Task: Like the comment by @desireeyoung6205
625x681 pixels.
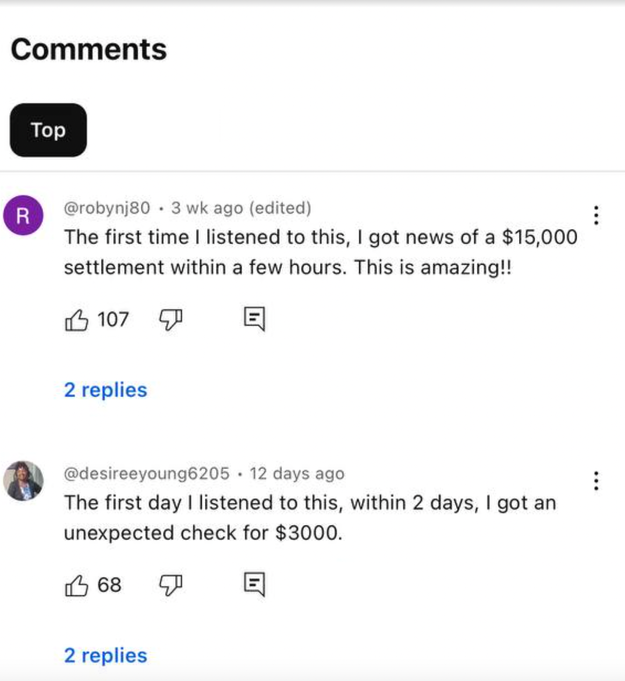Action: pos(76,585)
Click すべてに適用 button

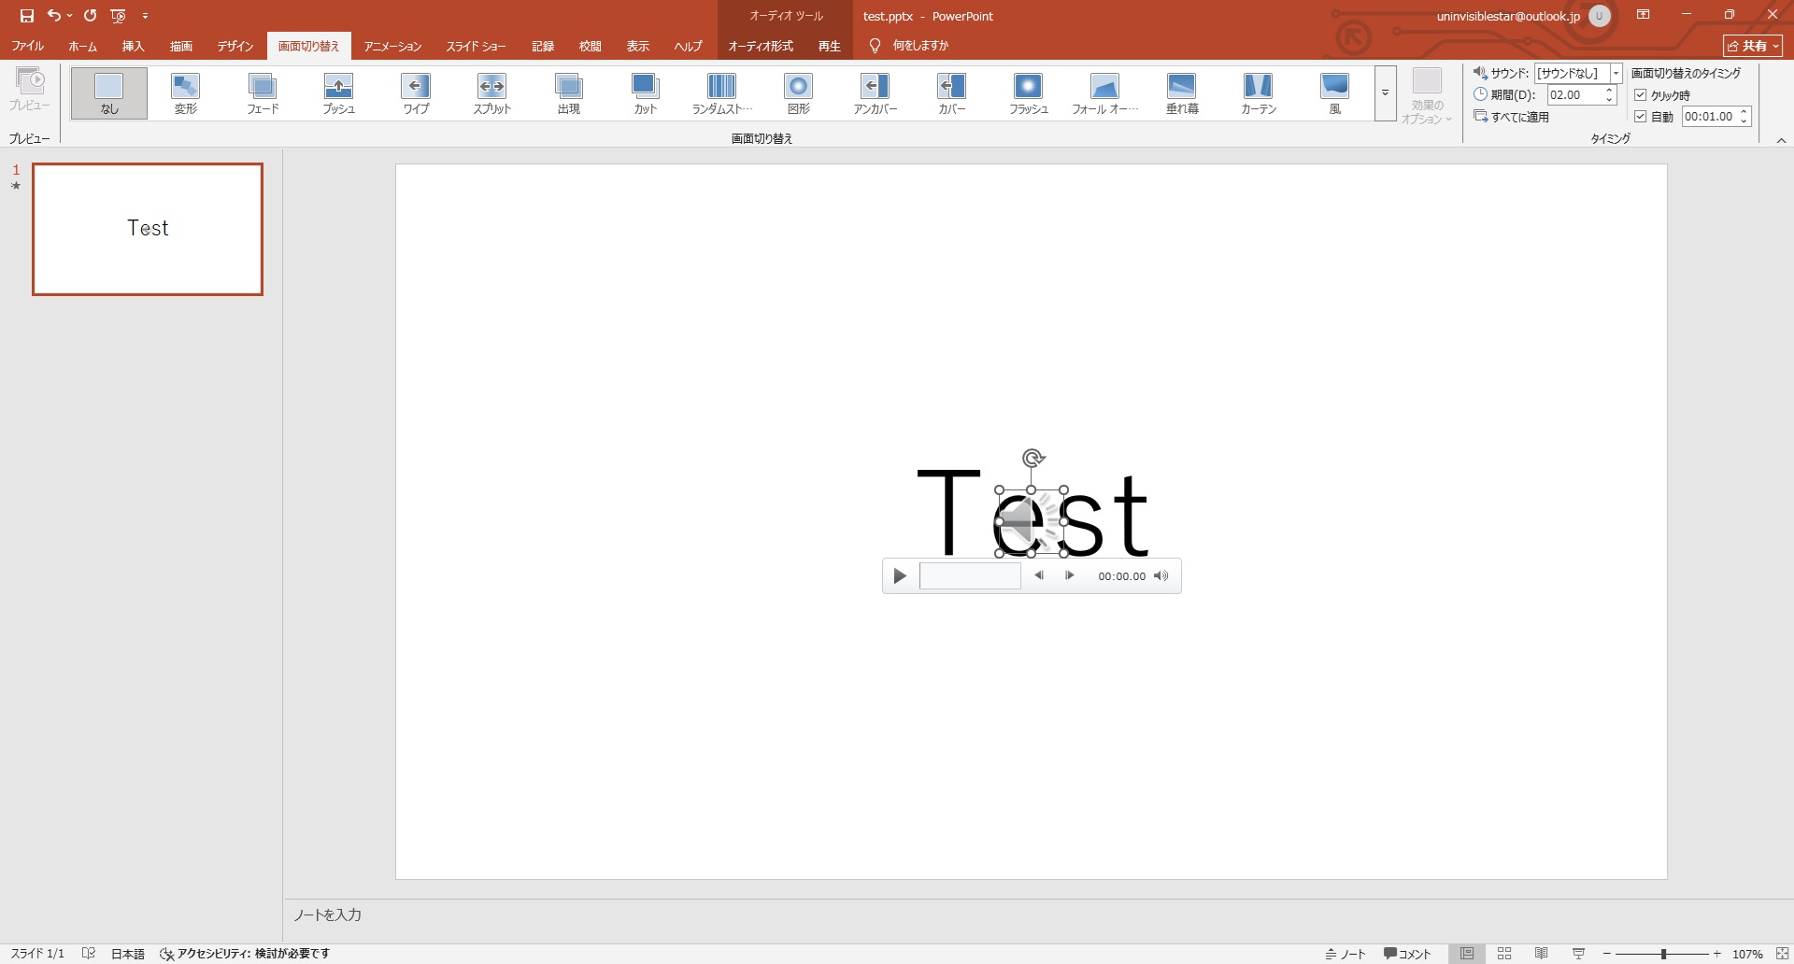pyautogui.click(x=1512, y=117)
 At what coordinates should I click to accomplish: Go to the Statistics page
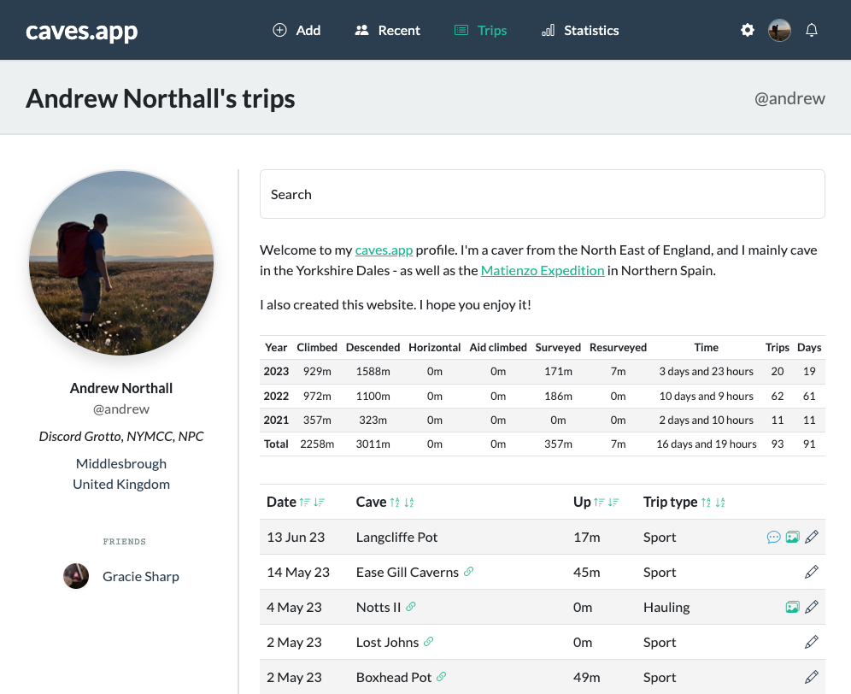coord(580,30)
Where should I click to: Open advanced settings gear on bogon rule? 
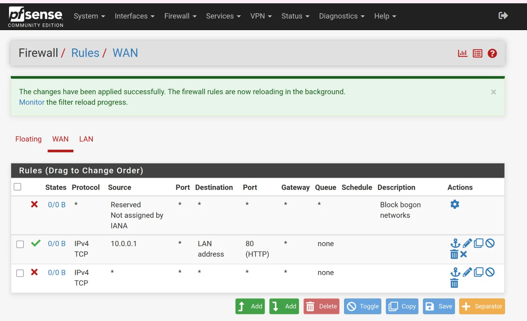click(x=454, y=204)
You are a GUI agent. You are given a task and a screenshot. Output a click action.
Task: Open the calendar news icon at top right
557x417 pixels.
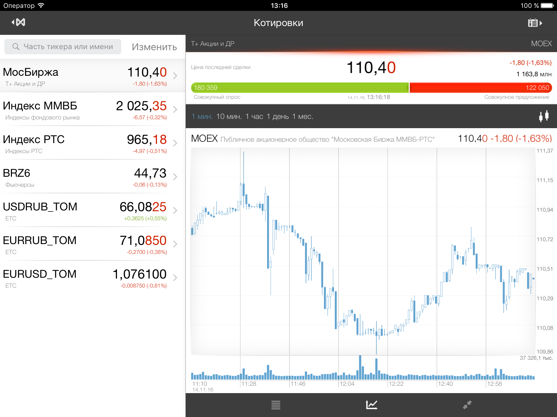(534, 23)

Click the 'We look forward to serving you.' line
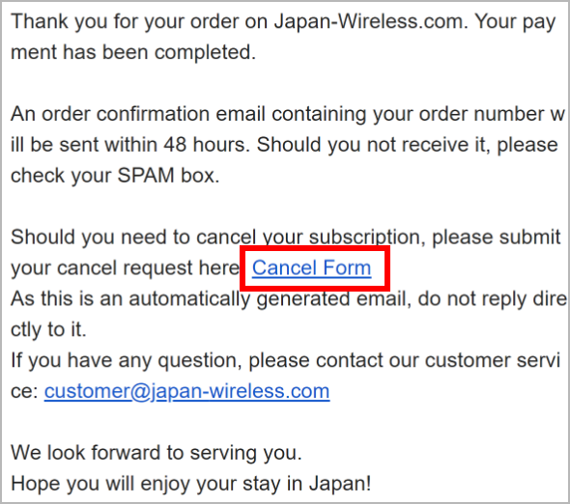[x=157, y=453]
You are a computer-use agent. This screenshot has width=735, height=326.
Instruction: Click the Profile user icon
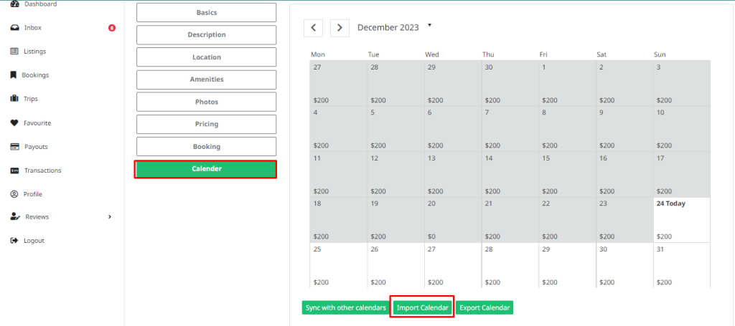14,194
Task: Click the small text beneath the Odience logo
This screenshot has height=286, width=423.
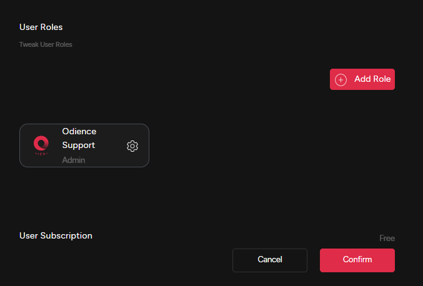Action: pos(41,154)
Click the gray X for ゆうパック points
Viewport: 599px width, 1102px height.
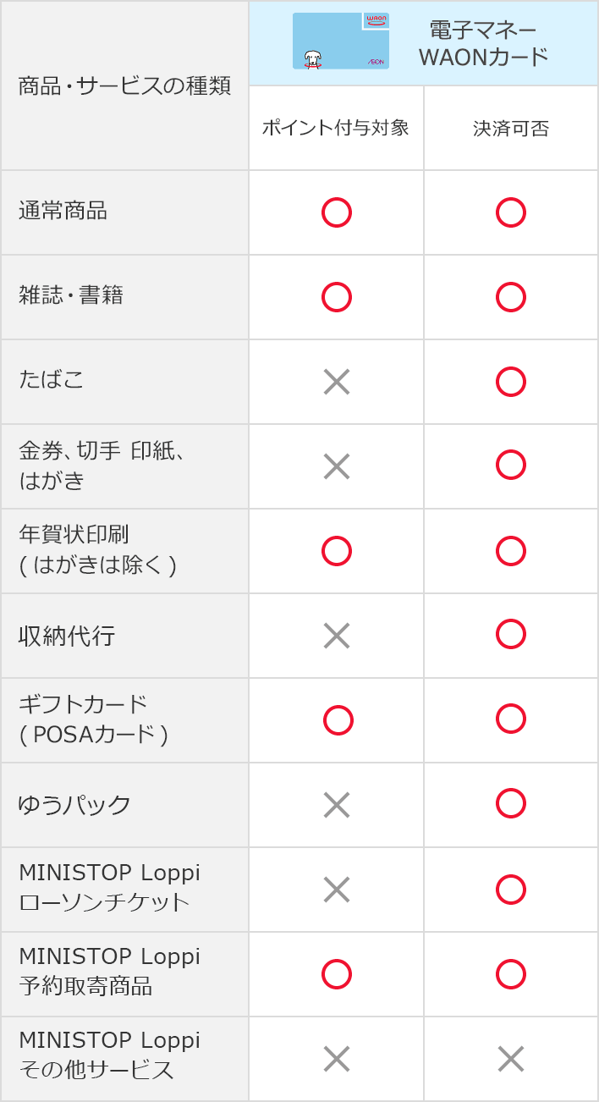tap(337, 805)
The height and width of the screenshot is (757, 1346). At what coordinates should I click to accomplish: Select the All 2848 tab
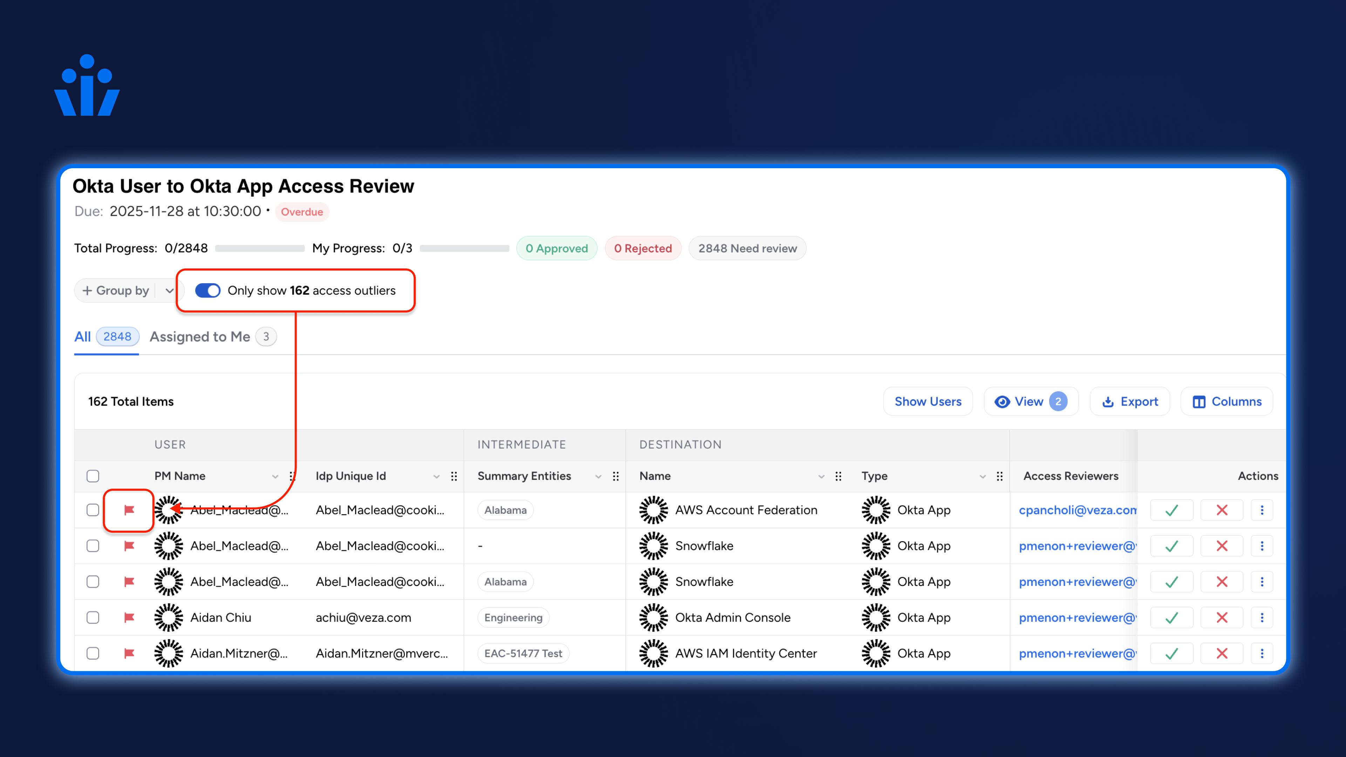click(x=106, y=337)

▸ STATED TASK
Copy out the text of every item above word for word, leaving out the pictures.

▸ EXPECTED OUTPUT
Task: Like the comment by @desireeyoung6205
625x681 pixels.
Action: pos(76,585)
Click すべてに適用 button

pyautogui.click(x=1512, y=117)
 At what coordinates should I click to accomplish: Go to the Statistics page
coord(580,30)
Where should I click to: Open advanced settings gear on bogon rule? 
click(x=454, y=204)
You are a GUI agent. You are given a task and a screenshot. Output a click action.
Task: Open the calendar news icon at top right
557x417 pixels.
(534, 23)

Click the 'We look forward to serving you.' line
[x=157, y=453]
You are a computer-use agent. This screenshot has width=735, height=326.
Instruction: Click the Profile user icon
14,194
Task: Click the small text beneath the Odience logo
This screenshot has height=286, width=423.
Action: pos(41,154)
Click the gray X for ゆうパック points
Viewport: 599px width, 1102px height.
tap(337, 805)
The height and width of the screenshot is (757, 1346). At what coordinates should I click to accomplish: Select the All 2848 tab
click(x=106, y=337)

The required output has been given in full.